WHAT THIS TASK INVOLVES - Your response should contain exactly the lines running from the one with "Given: Open the vertical three-dot menu" to the end of the data below, both included, and no pictures.

GIVEN RECORDS -
________
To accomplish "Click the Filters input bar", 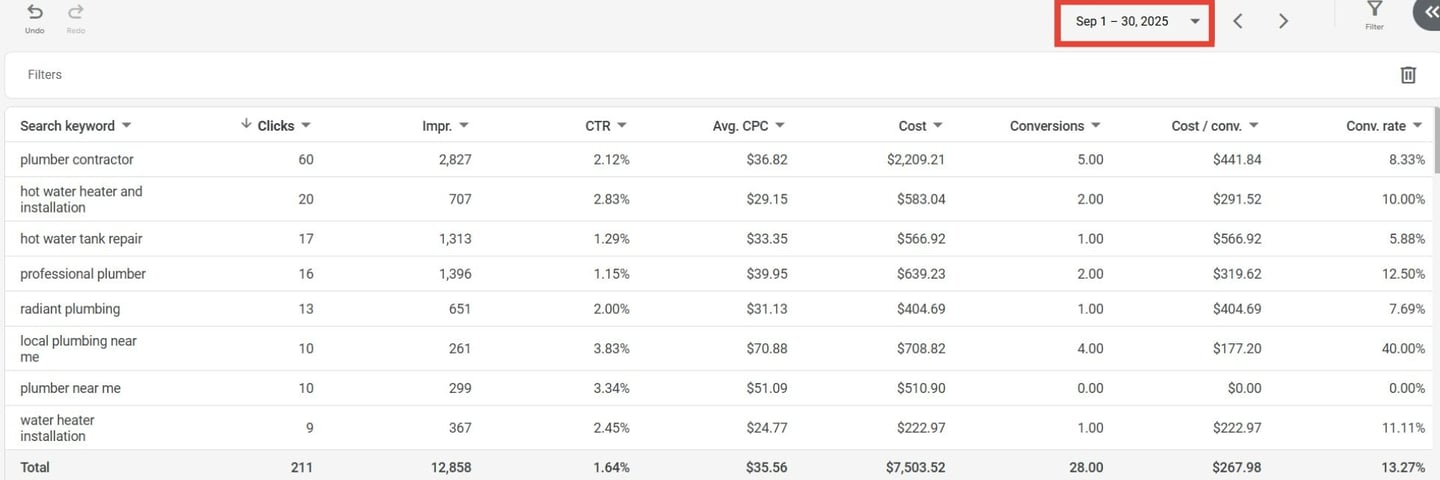I will [700, 75].
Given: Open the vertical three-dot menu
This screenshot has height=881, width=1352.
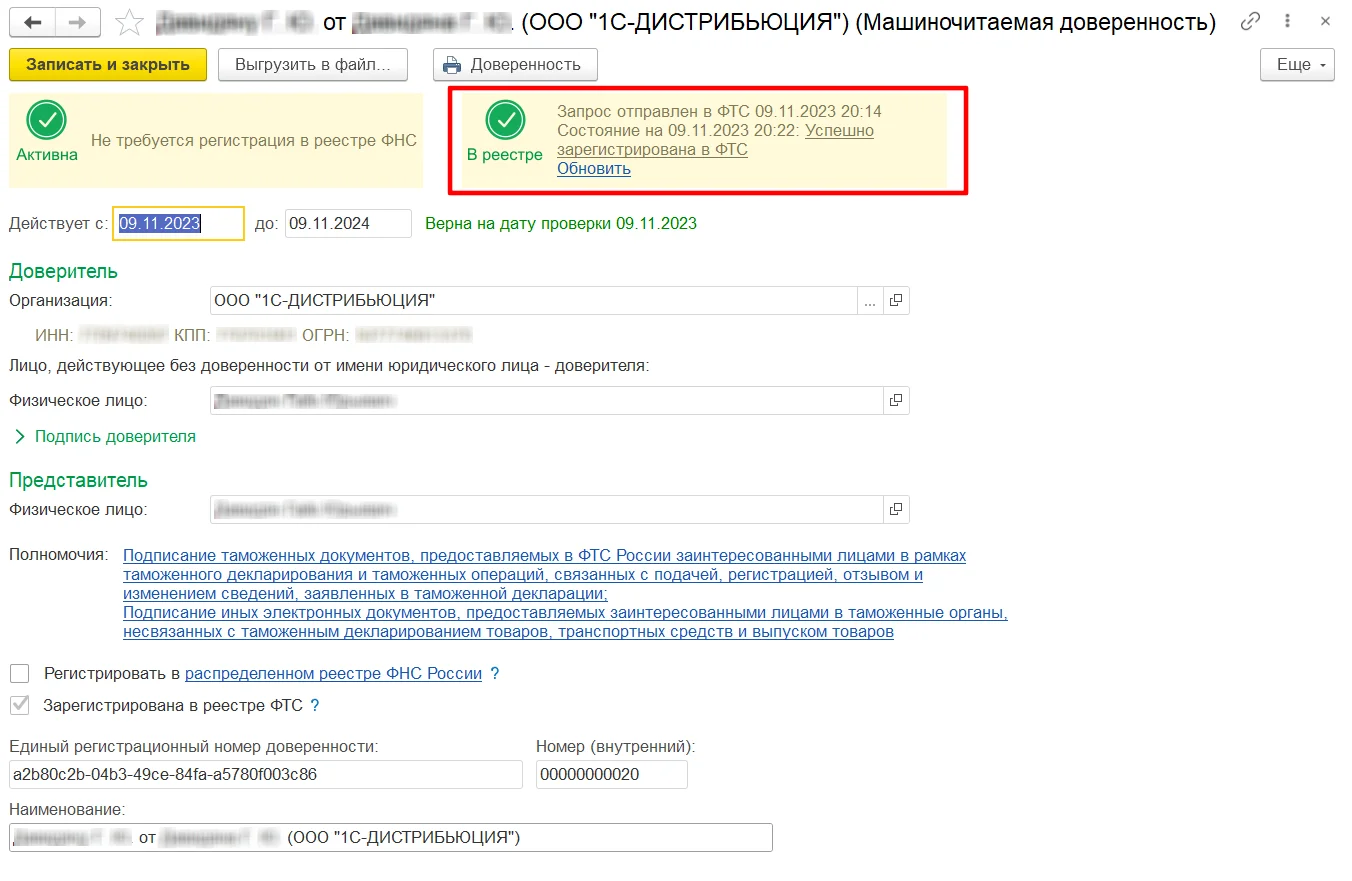Looking at the screenshot, I should tap(1289, 22).
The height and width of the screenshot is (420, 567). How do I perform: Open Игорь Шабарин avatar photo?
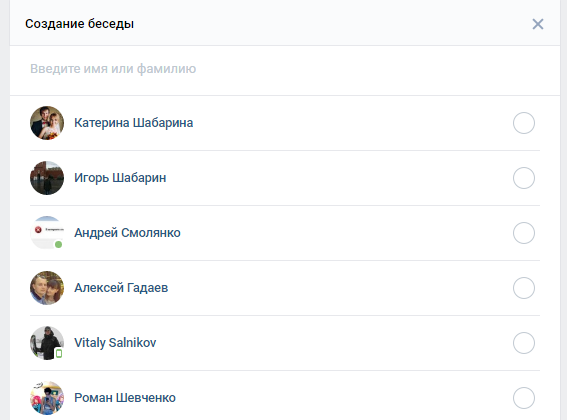click(47, 178)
________
REPLY -
Given: Open the vertical three-dot menu
This screenshot has height=881, width=1352.
Looking at the screenshot, I should tap(1289, 22).
The height and width of the screenshot is (420, 567). How do I perform: Open Игорь Шабарин avatar photo?
click(47, 178)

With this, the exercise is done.